> Do this:
Can you present every line of the listing below as a Markdown table with the columns No. and Entry, numbering the rows and skipping blank lines?
───── Input material
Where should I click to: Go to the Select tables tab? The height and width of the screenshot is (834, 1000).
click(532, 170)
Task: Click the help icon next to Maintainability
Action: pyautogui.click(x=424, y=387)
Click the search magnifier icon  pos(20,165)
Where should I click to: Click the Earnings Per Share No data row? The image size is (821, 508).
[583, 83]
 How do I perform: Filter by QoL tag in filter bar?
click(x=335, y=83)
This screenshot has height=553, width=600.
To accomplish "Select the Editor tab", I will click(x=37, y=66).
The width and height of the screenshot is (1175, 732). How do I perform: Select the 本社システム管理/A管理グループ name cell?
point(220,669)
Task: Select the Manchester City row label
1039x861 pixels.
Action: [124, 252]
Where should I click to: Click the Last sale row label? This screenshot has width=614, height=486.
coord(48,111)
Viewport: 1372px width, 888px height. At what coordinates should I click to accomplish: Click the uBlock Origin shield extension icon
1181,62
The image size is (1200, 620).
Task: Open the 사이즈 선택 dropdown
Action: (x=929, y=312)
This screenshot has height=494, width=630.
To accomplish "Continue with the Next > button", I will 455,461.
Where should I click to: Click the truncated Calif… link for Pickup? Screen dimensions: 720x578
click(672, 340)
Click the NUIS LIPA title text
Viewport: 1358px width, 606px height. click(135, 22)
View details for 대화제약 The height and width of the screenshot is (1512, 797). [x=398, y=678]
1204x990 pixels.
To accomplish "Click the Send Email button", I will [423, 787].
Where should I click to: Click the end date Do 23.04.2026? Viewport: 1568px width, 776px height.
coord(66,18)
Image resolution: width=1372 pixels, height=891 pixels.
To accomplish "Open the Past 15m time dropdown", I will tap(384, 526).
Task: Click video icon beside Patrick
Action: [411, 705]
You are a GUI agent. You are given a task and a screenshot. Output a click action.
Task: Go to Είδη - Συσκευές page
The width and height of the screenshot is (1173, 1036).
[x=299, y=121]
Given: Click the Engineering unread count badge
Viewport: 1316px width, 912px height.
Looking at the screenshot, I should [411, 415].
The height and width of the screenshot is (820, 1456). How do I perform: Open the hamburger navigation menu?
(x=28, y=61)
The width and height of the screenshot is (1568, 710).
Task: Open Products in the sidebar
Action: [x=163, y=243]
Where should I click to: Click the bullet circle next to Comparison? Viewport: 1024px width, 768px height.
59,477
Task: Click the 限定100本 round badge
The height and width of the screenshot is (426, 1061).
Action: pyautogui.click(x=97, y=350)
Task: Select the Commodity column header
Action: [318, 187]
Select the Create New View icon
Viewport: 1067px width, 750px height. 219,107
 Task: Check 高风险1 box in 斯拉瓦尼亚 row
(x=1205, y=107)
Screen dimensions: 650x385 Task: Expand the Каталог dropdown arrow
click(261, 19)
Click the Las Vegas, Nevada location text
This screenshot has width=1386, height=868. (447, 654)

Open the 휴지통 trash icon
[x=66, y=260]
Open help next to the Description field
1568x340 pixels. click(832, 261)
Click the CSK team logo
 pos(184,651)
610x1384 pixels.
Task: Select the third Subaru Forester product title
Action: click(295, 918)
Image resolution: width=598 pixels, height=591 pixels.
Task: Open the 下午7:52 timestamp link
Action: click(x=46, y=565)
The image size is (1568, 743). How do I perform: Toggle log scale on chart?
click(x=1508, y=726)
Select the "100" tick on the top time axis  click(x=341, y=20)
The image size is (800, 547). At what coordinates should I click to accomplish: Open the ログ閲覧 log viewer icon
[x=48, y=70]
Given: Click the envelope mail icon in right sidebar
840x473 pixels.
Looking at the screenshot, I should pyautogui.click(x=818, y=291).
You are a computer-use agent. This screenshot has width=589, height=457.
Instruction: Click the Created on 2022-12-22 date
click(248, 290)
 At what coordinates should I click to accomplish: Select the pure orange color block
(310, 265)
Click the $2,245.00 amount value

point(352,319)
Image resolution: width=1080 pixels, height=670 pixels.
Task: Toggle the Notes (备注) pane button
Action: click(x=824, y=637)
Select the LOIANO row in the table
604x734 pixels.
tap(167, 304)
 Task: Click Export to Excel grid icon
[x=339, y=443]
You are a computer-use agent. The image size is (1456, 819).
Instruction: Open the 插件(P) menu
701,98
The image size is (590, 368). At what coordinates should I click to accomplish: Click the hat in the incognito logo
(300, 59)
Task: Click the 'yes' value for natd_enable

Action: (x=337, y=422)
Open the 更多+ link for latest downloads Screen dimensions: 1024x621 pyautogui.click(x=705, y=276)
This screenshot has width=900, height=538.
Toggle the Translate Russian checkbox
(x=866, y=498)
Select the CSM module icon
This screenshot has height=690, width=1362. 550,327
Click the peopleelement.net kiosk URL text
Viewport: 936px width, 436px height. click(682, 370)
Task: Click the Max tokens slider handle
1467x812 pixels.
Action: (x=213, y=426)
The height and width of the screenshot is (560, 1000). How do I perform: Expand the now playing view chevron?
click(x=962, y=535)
──────────
> Task output:
| No. | Entry |
|---|---|
| 1 | Where should I click to: Go to the Select tables tab? The height and width of the screenshot is (834, 1000). |
| 2 | click(532, 170) |
| 3 | Task: Click the help icon next to Maintainability |
| 4 | Action: pyautogui.click(x=424, y=387) |
| 5 | Click the search magnifier icon  pos(20,165) |
| 6 | Where should I click to: Click the Earnings Per Share No data row? The image size is (821, 508). |
| 7 | [583, 83] |
| 8 |  How do I perform: Filter by QoL tag in filter bar? |
| 9 | click(x=335, y=83) |
| 10 | This screenshot has height=553, width=600. |
| 11 | To accomplish "Select the Editor tab", I will click(x=37, y=66). |
| 12 | The width and height of the screenshot is (1175, 732). How do I perform: Select the 本社システム管理/A管理グループ name cell? |
| 13 | point(220,669) |
| 14 | Task: Select the Manchester City row label |
| 15 | 1039x861 pixels. |
| 16 | Action: [124, 252] |
| 17 | Where should I click to: Click the Last sale row label? This screenshot has width=614, height=486. |
| 18 | coord(48,111) |
| 19 | Viewport: 1372px width, 888px height. At what coordinates should I click to accomplish: Click the uBlock Origin shield extension icon |
| 20 | 1181,62 |
| 21 | The image size is (1200, 620). |
| 22 | Task: Open the 사이즈 선택 dropdown |
| 23 | Action: (x=929, y=312) |
| 24 | This screenshot has height=494, width=630. |
| 25 | To accomplish "Continue with the Next > button", I will 455,461. |
| 26 | Where should I click to: Click the truncated Calif… link for Pickup? Screen dimensions: 720x578 |
| 27 | click(672, 340) |
| 28 | Click the NUIS LIPA title text |
| 29 | Viewport: 1358px width, 606px height. click(135, 22) |
| 30 | View details for 대화제약 The height and width of the screenshot is (1512, 797). [x=398, y=678] |
| 31 | 1204x990 pixels. |
| 32 | To accomplish "Click the Send Email button", I will [423, 787]. |
| 33 | Where should I click to: Click the end date Do 23.04.2026? Viewport: 1568px width, 776px height. |
| 34 | coord(66,18) |
| 35 | Image resolution: width=1372 pixels, height=891 pixels. |
| 36 | To accomplish "Open the Past 15m time dropdown", I will tap(384, 526). |
| 37 | Task: Click video icon beside Patrick |
| 38 | Action: [411, 705] |
| 39 | You are a GUI agent. You are given a task and a screenshot. Output a click action. |
| 40 | Task: Go to Είδη - Συσκευές page |
| 41 | The width and height of the screenshot is (1173, 1036). |
| 42 | [x=299, y=121] |
| 43 | Given: Click the Engineering unread count badge |
| 44 | Viewport: 1316px width, 912px height. |
| 45 | Looking at the screenshot, I should [411, 415]. |
| 46 | The height and width of the screenshot is (820, 1456). How do I perform: Open the hamburger navigation menu? |
| 47 | (x=28, y=61) |
| 48 | The width and height of the screenshot is (1568, 710). |
| 49 | Task: Open Products in the sidebar |
| 50 | Action: [x=163, y=243] |
| 51 | Where should I click to: Click the bullet circle next to Comparison? Viewport: 1024px width, 768px height. |
| 52 | 59,477 |
| 53 | Task: Click the 限定100本 round badge |
| 54 | The height and width of the screenshot is (426, 1061). |
| 55 | Action: pyautogui.click(x=97, y=350) |
| 56 | Task: Select the Commodity column header |
| 57 | Action: [318, 187] |
| 58 | Select the Create New View icon |
| 59 | Viewport: 1067px width, 750px height. 219,107 |
| 60 |  Task: Check 高风险1 box in 斯拉瓦尼亚 row |
| 61 | (x=1205, y=107) |
| 62 | Screen dimensions: 650x385 Task: Expand the Каталог dropdown arrow |
| 63 | click(261, 19) |
| 64 | Click the Las Vegas, Nevada location text |
| 65 | This screenshot has width=1386, height=868. (447, 654) |
| 66 | Open the 휴지통 trash icon |
| 67 | [x=66, y=260] |
| 68 | Open help next to the Description field |
| 69 | 1568x340 pixels. click(832, 261) |
| 70 | Click the CSK team logo |
| 71 |  pos(184,651) |
| 72 | 610x1384 pixels. |
| 73 | Task: Select the third Subaru Forester product title |
| 74 | Action: click(295, 918) |
| 75 | Image resolution: width=598 pixels, height=591 pixels. |
| 76 | Task: Open the 下午7:52 timestamp link |
| 77 | Action: click(x=46, y=565) |
| 78 | The image size is (1568, 743). How do I perform: Toggle log scale on chart? |
| 79 | click(x=1508, y=726) |
| 80 | Select the "100" tick on the top time axis  click(x=341, y=20) |
| 81 | The image size is (800, 547). At what coordinates should I click to accomplish: Open the ログ閲覧 log viewer icon |
| 82 | [x=48, y=70] |
| 83 | Given: Click the envelope mail icon in right sidebar |
| 84 | 840x473 pixels. |
| 85 | Looking at the screenshot, I should pyautogui.click(x=818, y=291). |
| 86 | You are a computer-use agent. This screenshot has width=589, height=457. |
| 87 | Instruction: Click the Created on 2022-12-22 date |
| 88 | click(248, 290) |
| 89 |  At what coordinates should I click to accomplish: Select the pure orange color block |
| 90 | (310, 265) |
| 91 | Click the $2,245.00 amount value |
| 92 | point(352,319) |
| 93 | Image resolution: width=1080 pixels, height=670 pixels. |
| 94 | Task: Toggle the Notes (备注) pane button |
| 95 | Action: click(x=824, y=637) |
| 96 | Select the LOIANO row in the table |
| 97 | 604x734 pixels. |
| 98 | tap(167, 304) |
| 99 |  Task: Click Export to Excel grid icon |
| 100 | [x=339, y=443] |
| 101 | You are a computer-use agent. The image size is (1456, 819). |
| 102 | Instruction: Open the 插件(P) menu |
| 103 | 701,98 |
| 104 | The image size is (590, 368). At what coordinates should I click to accomplish: Click the hat in the incognito logo |
| 105 | (300, 59) |
| 106 | Task: Click the 'yes' value for natd_enable |
| 107 | Action: (x=337, y=422) |
| 108 | Open the 更多+ link for latest downloads Screen dimensions: 1024x621 pyautogui.click(x=705, y=276) |
| 109 | This screenshot has width=900, height=538. |
| 110 | Toggle the Translate Russian checkbox |
| 111 | (x=866, y=498) |
| 112 | Select the CSM module icon |
| 113 | This screenshot has height=690, width=1362. 550,327 |
| 114 | Click the peopleelement.net kiosk URL text |
| 115 | Viewport: 936px width, 436px height. click(682, 370) |
| 116 | Task: Click the Max tokens slider handle |
| 117 | 1467x812 pixels. |
| 118 | Action: (x=213, y=426) |
| 119 | The height and width of the screenshot is (560, 1000). How do I perform: Expand the now playing view chevron? |
| 120 | click(x=962, y=535) |